Puzzle pieces. The structures of some of the most important phytoestrogens for humans have been identified. Source: Adlercreutz H. Phytoestrogens: epidemiology and a possible role in cancer protection. Environ Health Perspect Suppl, 103(7):103-112 (1995).
Isoflavones, which are abundant in legumes, have also been identified in human biological fluids. Within plant tissues, isoflavones exist as sugar derivatives called glycosides, and concentrations vary widely depending on stressors such as viral, bacterial, fungal, or herbivore attack. These compounds undergo hydrolysis in the human gut, yielding aglycones. Like the lignans, these aglycones meet one of three fates: they may be excreted or absorbed from the gut, or undergo further metabolism. The four most common isoflavones are formononetin, daidzein, genistein, and biochanin A. Biochanin A is metabolized to genistein. If it is not absorbed into the body, it may be further metabolized to p-ethylphenol, a hormonally-inert compound. Formononetin may be metabolized to daidzein, which is further metabolized mostly to equol, a more potent phytoestrogen, and to O-desmethylangolensin. Products of both lignan and isoflavone metabolism may be excreted or absorbed. If absorbed, the phytoestrogens undergo conjugation in the liver with glucuronic acid, or to a lesser extent, sulfate, and are excreted in the urine or in the bile. Some intestinal bacteria produce ß-glucuronidases, enzymes that can deconjugate phytoestrogen metabolites when they pass through the intestine, setting the stage for their recirculation through the body.
Nonsteroidal plant estrogens were first identified in the early 1930s, with the discovery that soybeans, willows, dates, and pomegranates contain compounds with structural similarity to estrogens. It was unknown whether these compounds could have biological activity in animals until a concurrent discovery was made in phytoestrogens' effects on Australian sheep. Female sheep were plagued by reproductive system lesions and sharp declines in fertility. Animal husbandry experts linked the problem to the sheep's grazing on Trifolium subterraneum, a species of clover. Researchers identified the clover compounds equol and coumestrol (another phytoestrogen) as being responsible for the sheep's reproductive problems. Once the etiology of clover disease had been established, scientists began to question whether these compounds also affected other species. Equol and other phytoestrogens such as enterolactone and enterodiol were discovered in human biological fluids in concentrations as much as 5,000 times greater than endogenous estrogens. The question then became whether these compounds presented a reproductive or other risk to humans or whether their presence might be in some way beneficial. "Unless you ask what is the quantitative risk [of phytoestrogens]," says Michael Bolger, a toxicologist at the FDA's Center for Food Safety and Applied Nutrition, "how can you integrate it with the benefits to get the full picture?"

## TASK INSTRUCTIONS
From the passage on phytoestrogens, pull out the part starting with "Puzzle pieces. The" and going on through "Suppl, 103(7):103-112 (1995).", word for word.

## RECORDS SHOWN
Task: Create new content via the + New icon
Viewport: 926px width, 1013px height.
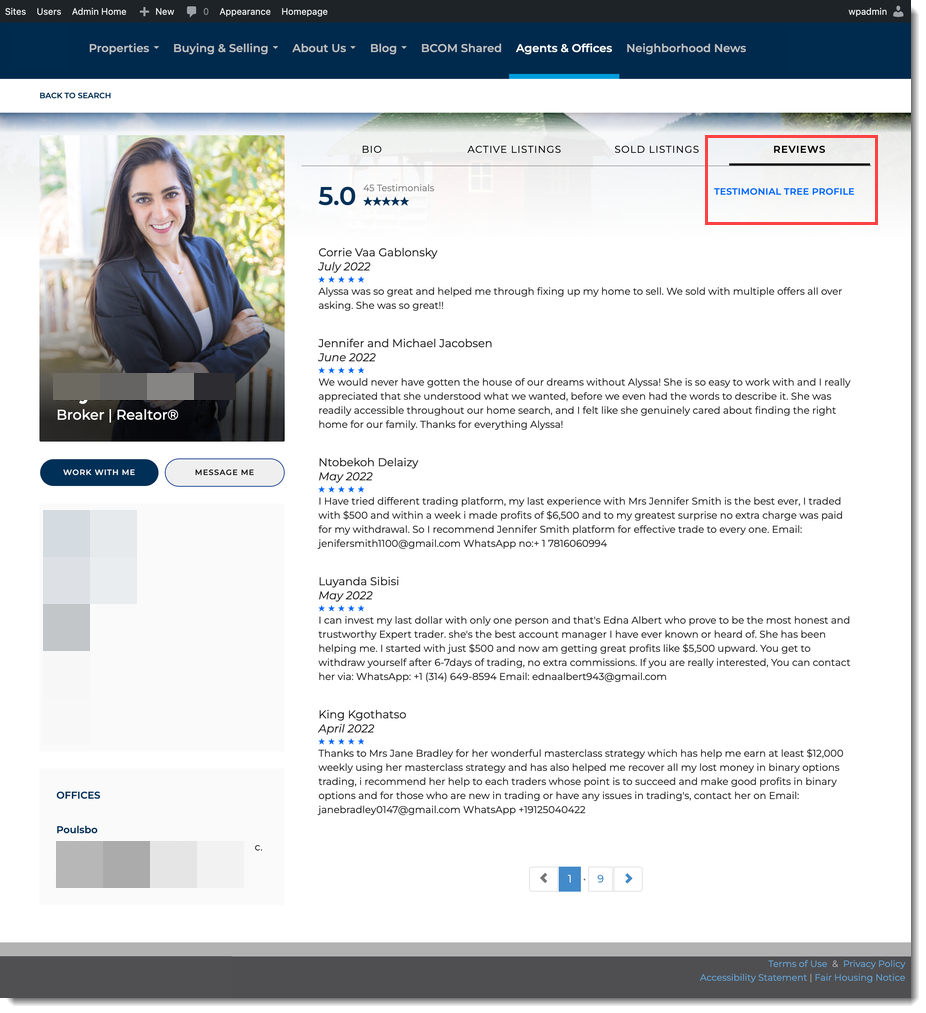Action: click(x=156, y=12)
---
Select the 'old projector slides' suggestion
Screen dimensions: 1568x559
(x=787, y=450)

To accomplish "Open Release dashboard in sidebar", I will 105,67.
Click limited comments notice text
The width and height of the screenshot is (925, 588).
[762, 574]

## FINAL ANSWER
Puzzle pieces. The structures of some of the most important phytoestrogens for humans have been identified. Source: Adlercreutz H. Phytoestrogens: epidemiology and a possible role in cancer protection. Environ Health Perspect Suppl, 103(7):103-112 (1995).